** Problem requirements **
In the records below, the line with "You are a computer-use" and every line after it must be written out exactly; no pictures belong in the result.

[Stored entries]
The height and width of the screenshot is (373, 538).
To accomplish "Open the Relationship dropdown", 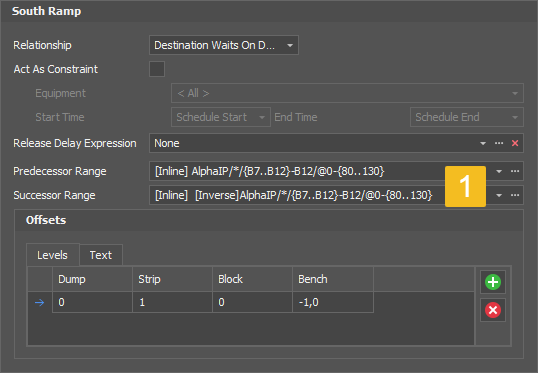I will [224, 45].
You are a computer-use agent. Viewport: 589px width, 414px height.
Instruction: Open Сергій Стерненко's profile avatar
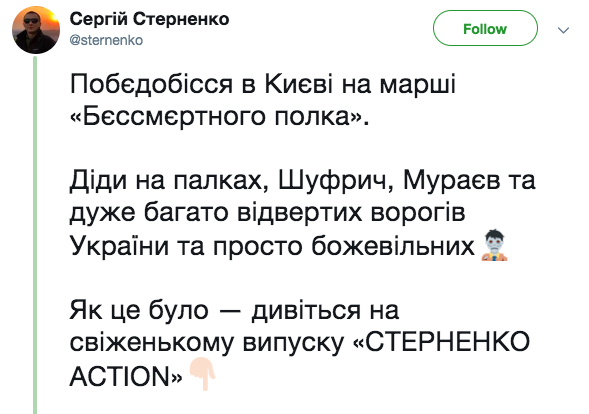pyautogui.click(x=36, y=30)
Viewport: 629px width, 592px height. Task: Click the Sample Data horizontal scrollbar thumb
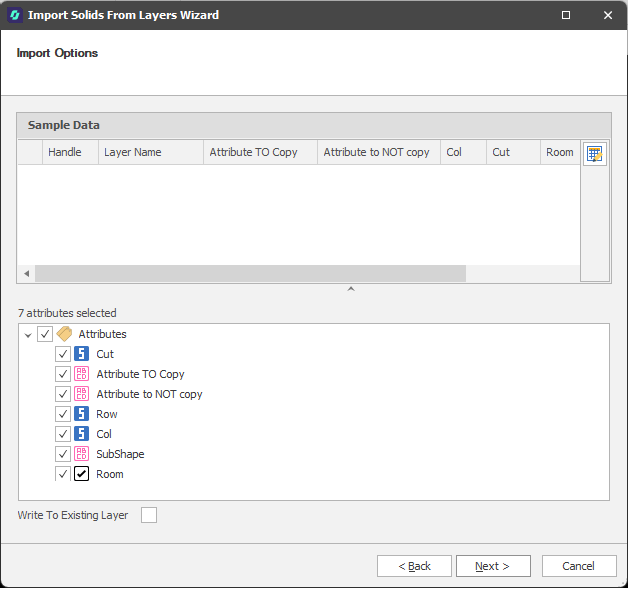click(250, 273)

** Written answer **
You are a computer-use agent. Viewport: 589px width, 414px height.
Instruction: Open Сергій Стерненко's profile avatar
pyautogui.click(x=36, y=30)
Viewport: 629px width, 592px height. Task: Click the Sample Data horizontal scrollbar thumb
click(250, 273)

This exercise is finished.